Contudo, para a magistrada, a análise de acidentes de trabalho integra o rol de atribuições dos Auditores do Trabalho (Decreto nº 4.552 /2002, artigo 18, XIV), razão por que, nada obstante as defesas administrativas apresentadas pela mineradora, cujas cópias foram colacionadas aos autos, cabe presumir pela regularidade formal e material do documento, que reveste-se de fé pública.

Como se não bastasse, as conclusões alcançadas são convergentes com aquelas apuradas no Relatório de Investigação Independente – Rompimento da Barragem da Mina do Córrego do Feijão – CIAEA, assim como são ratificadas pela perícia realizada no bojo de inquérito que tramita na Refeita Federal, ressaltou a julgadora.

Ela acrescentou que a leitura do Laudo de Perícia Criminal Federal – Engenharia ratifica as falhas relativas ao trânsito de informação, a utilização de parâmetros de segurança equivocados nos estudos e declarações desenvolvidos no período, insuficiência das medidas adotas e a ciência do número elevado de vidas seriam perdidas no caso de rompimento em pior cenário.

Riscos negligenciados - Assegurado o debate, não havendo ofensa ao contraditório, a magistrada concluiu que se mostra evidente, dessa forma, que os riscos do rompimento da barragem e respectivas consequências eram conhecidos e foram conscientemente negligenciados pela miradora. A juíza lembrou que nem mesmo o acidente ocorrido em Mariana/MG, em novembro de 2015, que ocasionou o mais extenso dano ambiental do país e a morte de 19 pessoas, foi suficiente para convencer a mineradora a adotar práticas que assegurassem, ao menos, a vida e integridade física das pessoas.

Quanto à alegação de que as operações realizadas foram autorizadas pelos órgãos competentes, ela destacou que havia sonegação de informações no interior da própria corporação, permanecendo somente as informações relevantes e desfavoráveis, restritas a uma diretoria específica, o que foi apontado no Relatório de Investigação Independente como uma das causas do acidente.

O Relatório da Análise de Acidente do SEGUR apurou a existência de “um solo transportado que não era considerado nos cálculos do fator de segurança para estabilidade da barragem”, destacou.

Assim, nas palavras da juíza, “fica claro que as informações prestadas aos órgãos competentes não eram completas e /ou corretas”.
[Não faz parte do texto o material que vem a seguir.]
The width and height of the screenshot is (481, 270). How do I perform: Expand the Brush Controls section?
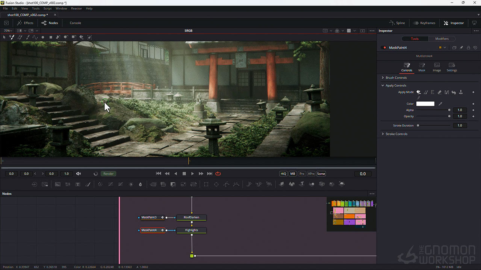(396, 78)
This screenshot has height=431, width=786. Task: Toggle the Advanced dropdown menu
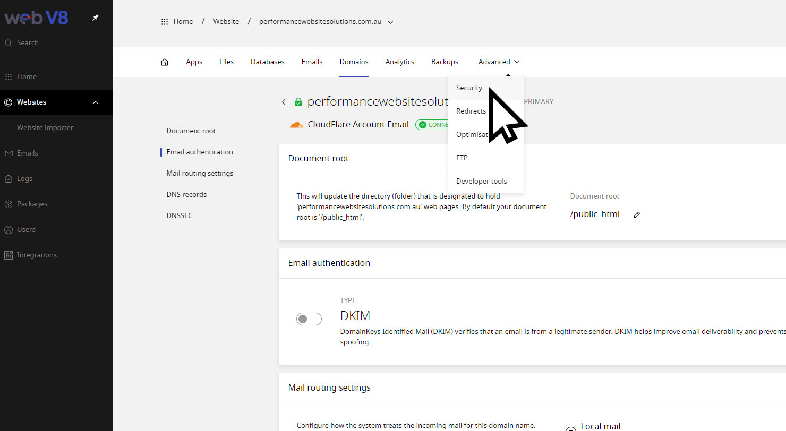tap(499, 62)
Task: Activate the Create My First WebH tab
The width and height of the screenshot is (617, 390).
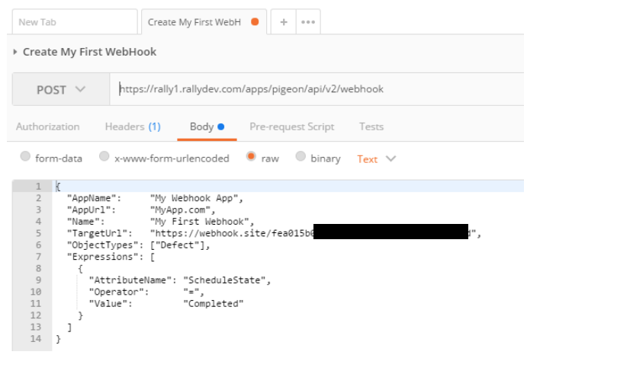Action: [194, 22]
A juíza finalizou concluindo que a mineradora deverá responder objetivamente pelo acidente, tendo em vista que ele foi consequência das atividades por ela normalmente desenvolvidas, com risco aumentado para os empregados, porque a Vale não implementou as medidas possíveis e necessárias ao impedimento do acidente nas proporções verificadas. Para ela, estão evidentes a culpa e o nexo causal. Cabe recurso da decisão.